How to secure funding for your franchise
One of the hardest parts of becoming a franchisee and buying a franchise, is securing enough money to get your business off the ground. While many of you will have personal savings, you may need to look into getting funding from a lender to ensure you have all the financing you need. Franchising is a relatively safe business model, and can provide lucrative returns. Because banks see franchising as less risky than setting up your own independent business, it is often easier to get funding. However, it is not guaranteed, and you still want to give yourself the best chance of success.
In this article, we provide our top tips for securing funding from lenders when starting a franchise.
Check out franchise opportunities with a low start-up cost
Fortunately, many franchise opportunities come with a low price tag when it comes to starting out. Some franchises require as little as £1000 investment. While you get started and set up, you may need to be able to cover your living expenses until your venture becomes profitable. If you can do this through a spouse or other family member, you may not need to borrow money at all to set up your business.
Consider opportunities that provide funding
There are some franchising opportunities where the franchisor can provide financial assistance, including financing options. This can often be an easier and more suitable option than borrowing from a bank. Your franchisor may offer you finance to cover the cost of equipment or even the franchise fee. Normally, the franchisor will not offer finance to cover the total investment – they need to know you are serious about investing in their business. However, they may offer anything between 15% and 75% of the overall investment.
Where you have your heart set on a franchise that does not offer franchising, your next option is the high street bank. High street banks are reliable and straightforward to deal with.
Prepare a solid business plan
When seeking funding, your business plan can make all the difference. Your business plan is the fundamental document that helps your lender make an assessment of your financial position, and how your business might become profitable.

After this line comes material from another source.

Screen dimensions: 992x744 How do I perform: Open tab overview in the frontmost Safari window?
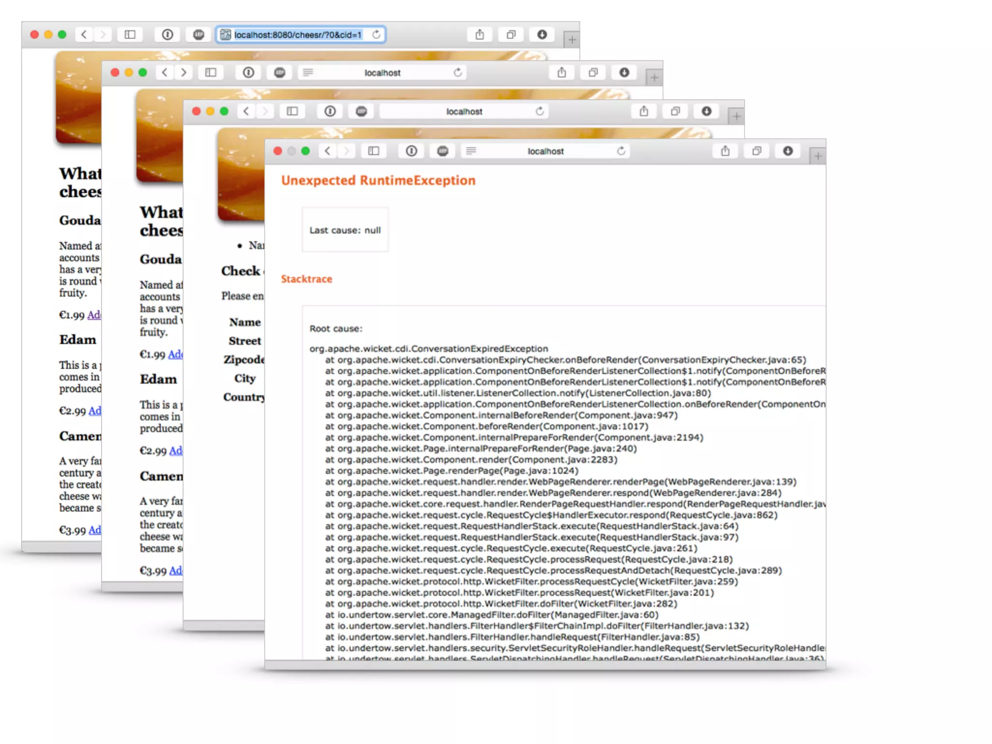(757, 151)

You should ensure to include financial projections, your business experience and your background. You may also need to provide information about the location of your business, including where it will be home-based.
Your business plan should also analyse your competitors, including details about how you will set yourself apart to win business. Franchisors are generally willing to help with completing the business plan and business projections, but it will be your responsibility to make it clear to lenders that you fully understand how the business will operate and perform.
Some lenders don’t like template business plans, as it can seem like not much thought and effort has gone into creating the business plan.
Check your credit history
Where you have a bad credit score or credit history, it may cause you difficulty when looking for funding or getting a lease for your business premises. If this is the case for you, you may wish to consider speaking to a financial advisor or credit expert. They can help you to improve your credit score.
Speak to an accountant
It is worthwhile discussing your circumstances with an accountant or other professional before you seek funding from a lender. An accountant can offer you impartial advice on the cost of funding.
Be prepared to meet with lenders
A bank may offer to fund up to 70% of your total set up cost, but generally, the offer will be for around 50%. You will need to keep this in mind as you will be expected to find the remaining investment yourself. It is important that you fully consider how you will meet this cost before you meet with any potential lenders.
While you may think it best just to go with your own bank, it can be useful to shop around for the best deal. You can attend a franchise exposition, where there are typically many bank representatives who can discuss your options with you.
Alternatively, your franchisor may have an established relationship with a specific bank. It is essential to check this before making any decisions on a loan, as you may be able to secure a preferential interest rate.
Meeting with lenders can be intimidating, but being fully prepared with detailed answers about your business plans, your experience and your background can help. Preparing your business plan fully and understanding all of the elements that will make your business a success can help you secure finance from lenders.